■ HOW TO COMPLETE THIS TASK
Please render the lines from the one containing "This screenshot has width=685, height=675." through the end of the records, both included, as a JSON list of strings with one string per line, leaving out blank lines and pictures.

── SUPPLIED DATA ──

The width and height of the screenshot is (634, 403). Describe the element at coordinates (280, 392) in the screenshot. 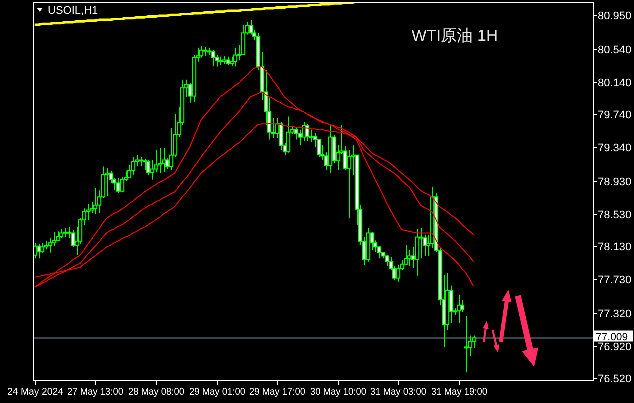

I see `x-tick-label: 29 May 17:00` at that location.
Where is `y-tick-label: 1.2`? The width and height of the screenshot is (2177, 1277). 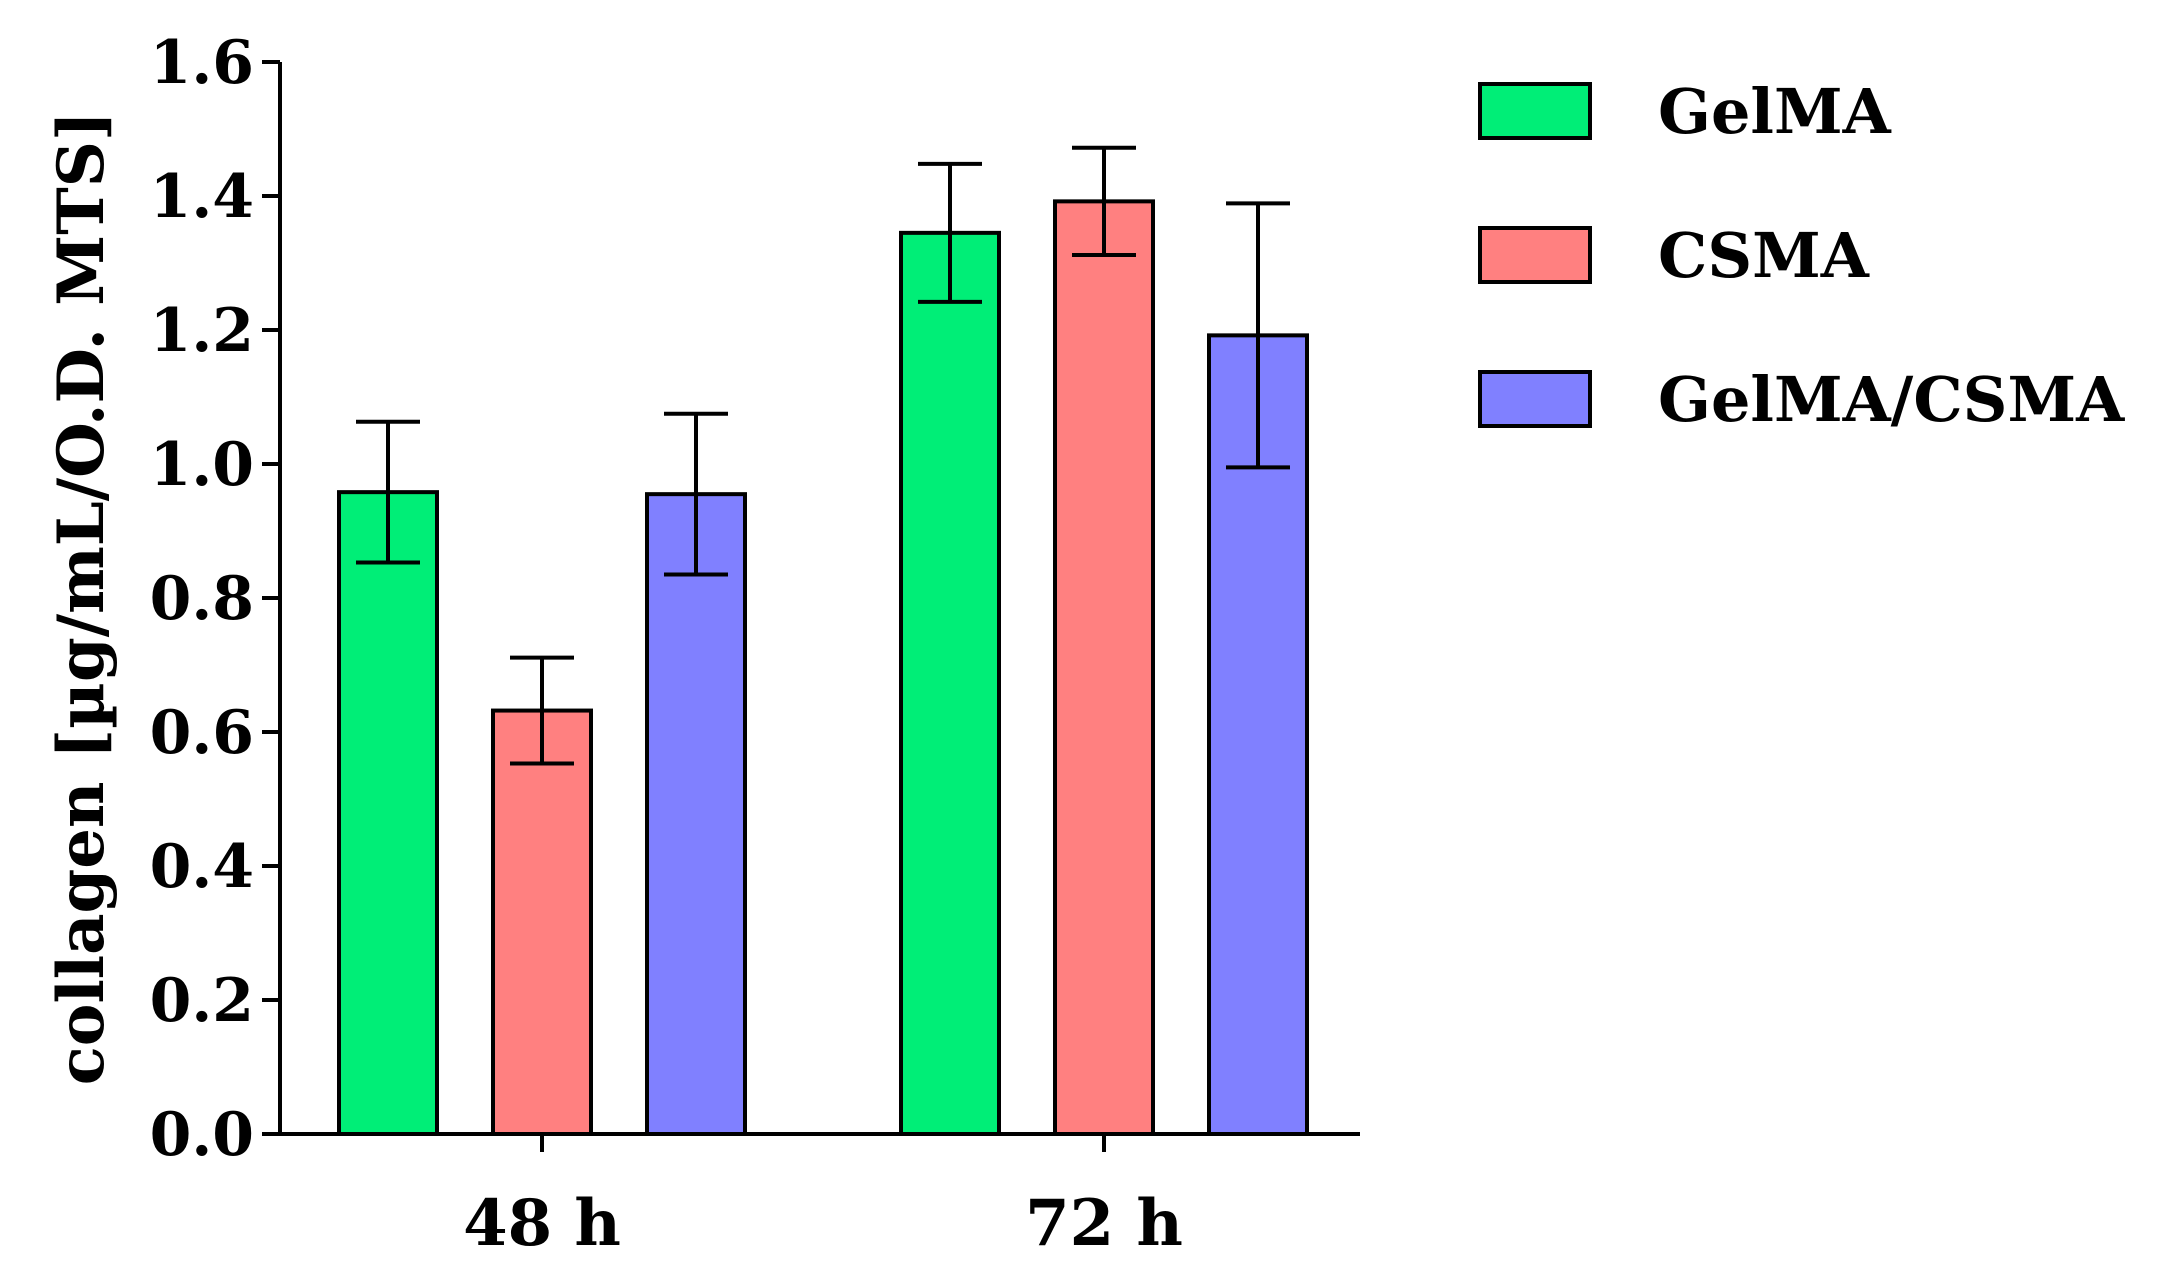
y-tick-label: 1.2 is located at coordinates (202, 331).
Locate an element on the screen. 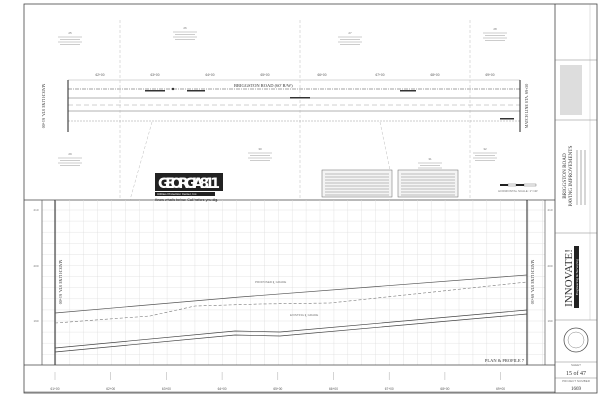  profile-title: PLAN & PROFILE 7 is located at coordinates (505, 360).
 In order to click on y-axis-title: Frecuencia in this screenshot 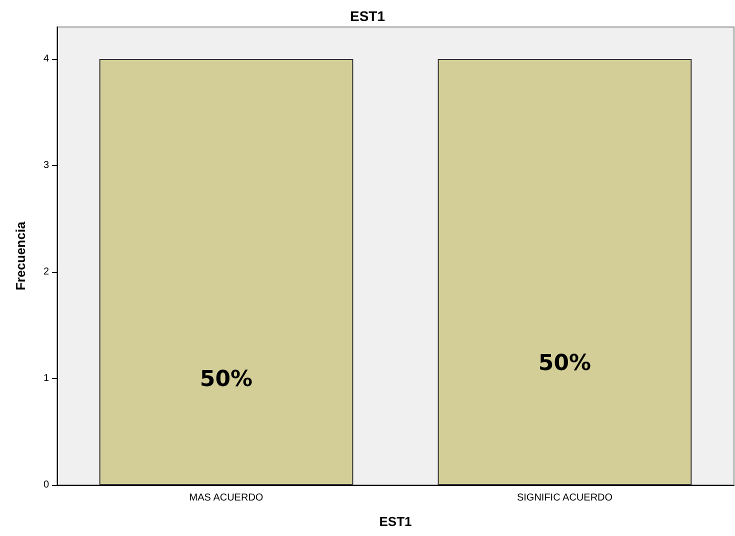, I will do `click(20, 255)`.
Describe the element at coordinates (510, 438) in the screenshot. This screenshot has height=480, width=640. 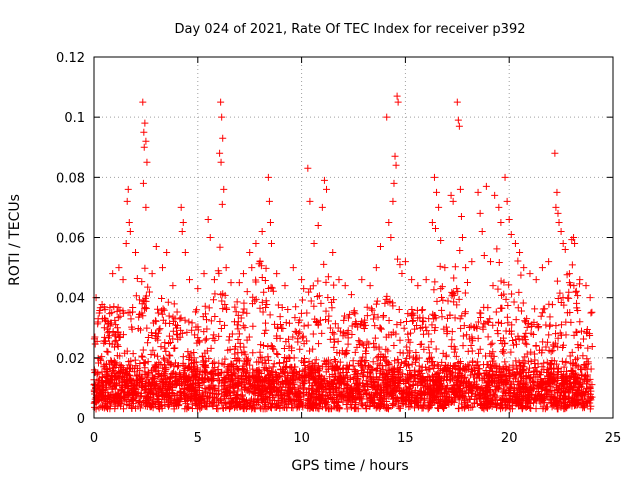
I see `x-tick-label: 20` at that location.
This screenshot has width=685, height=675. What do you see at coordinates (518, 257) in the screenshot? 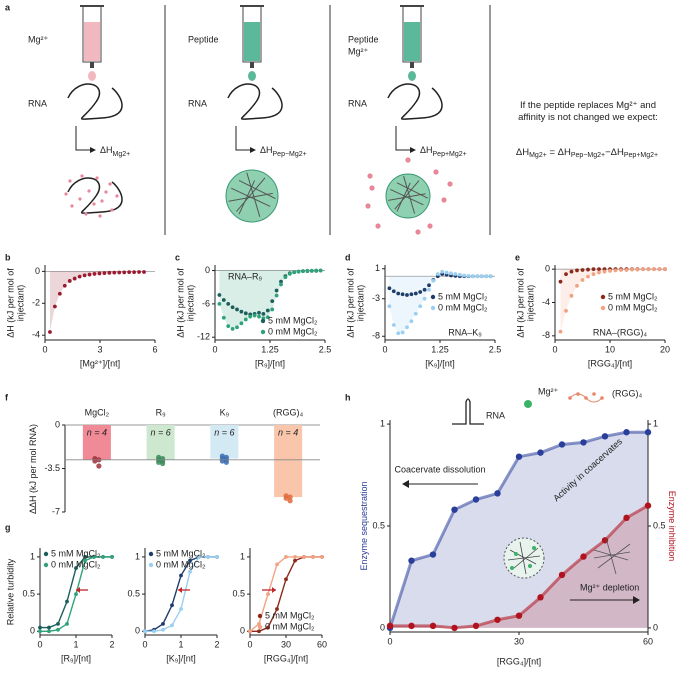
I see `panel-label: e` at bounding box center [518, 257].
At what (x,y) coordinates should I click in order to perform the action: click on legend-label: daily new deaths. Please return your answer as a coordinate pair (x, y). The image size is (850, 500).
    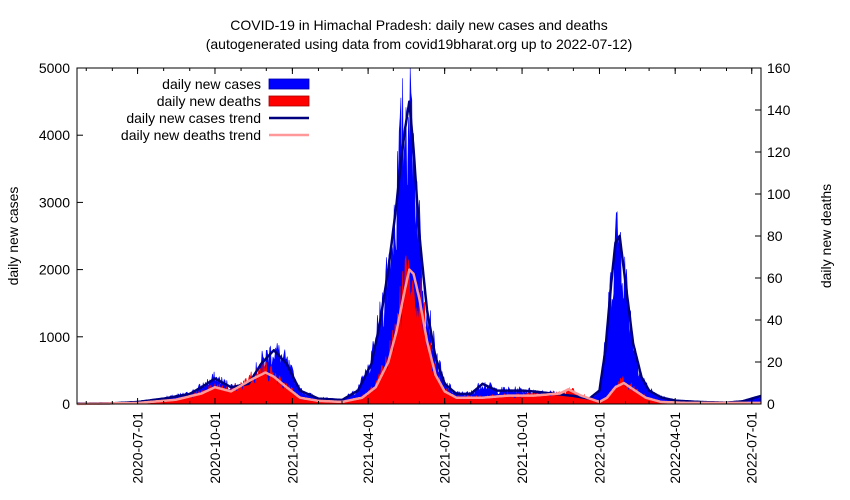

───

■ OUTPUT BELOW
[
  "This screenshot has width=685, height=675. What do you see at coordinates (518, 257) in the screenshot? ",
  "I see `panel-label: e` at bounding box center [518, 257].",
  "At what (x,y) coordinates should I click in order to perform the action: click on legend-label: daily new deaths. Please return your answer as a coordinate pair (x, y). The image size is (850, 500)."
]